Una “tempesta perfetta” alla base del maxi sbiancamento della Grande barriera corallina

“Una tempesta perfetta” prodotta da “condizioni climatiche senza precedenti”. Così un gruppo di ricercatori australiani e belgi ha definito la causa dell’imponente sbiancamento che ha colpito la Grande barriera corallina. Lo studio, pubblicato sulla rivista Estuarine, Coastal and Shelf Science, è stato portato avanti dalle università James Cook e Louvain. Già lo si sapeva: tra i principali accusati, fino a poco tempo fa, vi erano l’El Niño particolarmente intenso e le temperature sopra le medie. A questo, il team di ricercatori ha aggiunto un periodo di permanenza “eccezionalmente lungo” di acqua mediamente più calda all’interno del reef.

Coral bleaching on the Great Barrier Reef from GBRMPA on Vimeo.

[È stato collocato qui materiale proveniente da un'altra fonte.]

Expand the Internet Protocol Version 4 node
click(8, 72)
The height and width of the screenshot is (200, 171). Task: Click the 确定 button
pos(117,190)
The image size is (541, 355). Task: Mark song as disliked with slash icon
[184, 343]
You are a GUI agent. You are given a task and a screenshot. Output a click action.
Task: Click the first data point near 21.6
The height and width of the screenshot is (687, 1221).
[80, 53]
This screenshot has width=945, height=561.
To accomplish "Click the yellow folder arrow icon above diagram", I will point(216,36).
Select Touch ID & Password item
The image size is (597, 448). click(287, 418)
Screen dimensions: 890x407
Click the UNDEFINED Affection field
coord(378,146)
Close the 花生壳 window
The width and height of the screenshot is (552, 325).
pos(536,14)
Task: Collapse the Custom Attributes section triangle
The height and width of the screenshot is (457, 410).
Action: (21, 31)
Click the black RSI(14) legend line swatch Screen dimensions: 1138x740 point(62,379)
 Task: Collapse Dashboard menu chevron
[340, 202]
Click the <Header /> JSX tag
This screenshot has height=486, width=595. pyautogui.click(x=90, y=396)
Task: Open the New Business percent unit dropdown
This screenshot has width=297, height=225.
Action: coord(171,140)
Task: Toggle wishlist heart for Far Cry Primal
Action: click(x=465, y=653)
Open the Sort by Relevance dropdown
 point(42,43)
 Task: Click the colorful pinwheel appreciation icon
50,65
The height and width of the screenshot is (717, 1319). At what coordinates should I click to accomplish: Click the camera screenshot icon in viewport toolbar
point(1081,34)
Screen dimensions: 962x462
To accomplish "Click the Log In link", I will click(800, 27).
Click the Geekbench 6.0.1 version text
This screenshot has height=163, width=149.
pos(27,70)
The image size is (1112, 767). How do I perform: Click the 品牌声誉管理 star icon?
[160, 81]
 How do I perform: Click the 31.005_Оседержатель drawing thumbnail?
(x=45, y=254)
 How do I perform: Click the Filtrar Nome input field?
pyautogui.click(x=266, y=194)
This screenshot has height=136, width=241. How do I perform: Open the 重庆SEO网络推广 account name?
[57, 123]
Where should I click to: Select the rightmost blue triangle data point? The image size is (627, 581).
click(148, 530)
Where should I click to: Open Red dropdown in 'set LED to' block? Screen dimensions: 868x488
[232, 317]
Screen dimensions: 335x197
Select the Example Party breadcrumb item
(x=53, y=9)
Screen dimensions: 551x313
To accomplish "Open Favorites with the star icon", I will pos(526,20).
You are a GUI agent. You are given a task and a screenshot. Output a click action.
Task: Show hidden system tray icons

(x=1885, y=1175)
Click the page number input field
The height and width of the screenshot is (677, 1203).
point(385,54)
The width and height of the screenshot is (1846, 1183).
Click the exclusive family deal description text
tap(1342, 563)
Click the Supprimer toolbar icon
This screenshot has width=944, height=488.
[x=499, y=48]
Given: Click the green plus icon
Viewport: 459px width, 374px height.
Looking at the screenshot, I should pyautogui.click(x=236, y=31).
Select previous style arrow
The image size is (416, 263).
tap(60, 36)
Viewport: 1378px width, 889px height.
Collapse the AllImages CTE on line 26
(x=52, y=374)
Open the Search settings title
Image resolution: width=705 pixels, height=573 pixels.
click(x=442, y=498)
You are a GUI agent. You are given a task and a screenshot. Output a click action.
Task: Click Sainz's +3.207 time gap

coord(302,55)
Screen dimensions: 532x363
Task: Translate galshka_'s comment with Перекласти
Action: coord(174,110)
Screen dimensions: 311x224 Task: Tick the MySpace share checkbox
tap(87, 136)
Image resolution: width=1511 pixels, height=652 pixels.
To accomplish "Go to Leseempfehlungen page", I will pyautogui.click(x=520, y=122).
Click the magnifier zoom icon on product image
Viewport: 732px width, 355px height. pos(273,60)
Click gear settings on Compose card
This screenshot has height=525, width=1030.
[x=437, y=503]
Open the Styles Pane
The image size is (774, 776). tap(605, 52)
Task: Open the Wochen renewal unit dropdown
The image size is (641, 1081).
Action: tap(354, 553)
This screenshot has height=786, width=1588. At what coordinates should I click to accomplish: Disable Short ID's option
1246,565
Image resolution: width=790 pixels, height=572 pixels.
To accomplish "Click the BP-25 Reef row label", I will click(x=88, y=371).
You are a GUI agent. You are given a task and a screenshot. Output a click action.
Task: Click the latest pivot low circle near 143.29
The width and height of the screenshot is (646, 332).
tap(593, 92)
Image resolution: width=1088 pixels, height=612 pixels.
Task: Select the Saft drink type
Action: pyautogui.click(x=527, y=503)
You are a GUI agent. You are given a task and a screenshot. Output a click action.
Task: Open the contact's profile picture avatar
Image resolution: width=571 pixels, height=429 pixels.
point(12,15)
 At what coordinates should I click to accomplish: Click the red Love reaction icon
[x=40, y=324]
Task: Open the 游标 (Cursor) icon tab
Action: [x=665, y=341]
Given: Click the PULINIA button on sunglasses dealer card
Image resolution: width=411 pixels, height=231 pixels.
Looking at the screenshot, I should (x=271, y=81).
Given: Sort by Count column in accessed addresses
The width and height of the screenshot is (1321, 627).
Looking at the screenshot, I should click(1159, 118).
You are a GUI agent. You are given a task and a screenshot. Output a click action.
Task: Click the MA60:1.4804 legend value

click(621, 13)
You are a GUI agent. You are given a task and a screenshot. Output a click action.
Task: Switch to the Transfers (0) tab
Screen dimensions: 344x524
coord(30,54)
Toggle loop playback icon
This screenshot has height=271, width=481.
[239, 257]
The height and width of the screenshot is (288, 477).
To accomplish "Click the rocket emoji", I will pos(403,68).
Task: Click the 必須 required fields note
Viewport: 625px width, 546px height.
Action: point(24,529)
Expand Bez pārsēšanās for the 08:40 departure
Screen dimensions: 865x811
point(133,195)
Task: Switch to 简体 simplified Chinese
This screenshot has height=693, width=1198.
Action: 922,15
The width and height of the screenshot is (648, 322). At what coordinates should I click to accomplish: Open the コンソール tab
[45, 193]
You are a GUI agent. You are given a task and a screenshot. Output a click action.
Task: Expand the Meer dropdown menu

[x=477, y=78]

Protagonista dello studio è stato Eric Wolanski, professore dell’università australiana, che ha sottolineato come il riscaldamento delle acque prodotto da El Nino nel 2016 abbia avuto inizio nel Golfo di Carpentaria: basti pensare che, in quel luogo, le acque avevano raggiunto una temperatura eccezionale: ben 34 gradi. Da lì si è generata una corrente particolarmente calda che, muovendosi verso i reef dello Stretto di Torres, si è diretta verso il tratto settentrionale della Grande barriera corallina. Proprio qui si sarebbe fermata l’acqua riscaldata: poi, stazionando per un periodo “eccezionalmente lungo, avrebbe aumentato lo stress termico sui coralli”. Tutto questo ha inoltre favorito il riscaldamento locale prodotto dai raggi solari. Se, in condizioni normali, la corrente costiera settentrionale al largo del Queensland, nel Mar dei Coralli, avrebbe prodotto un raffreddamento della barriera, nella situazione in esame si è verificato l’opposto: la corrente “ invertito il corso- spiega Wolanski- e ha portato acqua molto calda”. Ecco come si è generata la “tempesta perfetta”. Ed ecco come la Grande barriera corallina ha subito un maxi sbiancamento. Drammatico il bilancio: ben il 70% dei coralli della zona a nord di Port Douglas è morto. Complessivamente, considerando le acque poco profonde, la percentuale di coralli perduta è stata del 29%.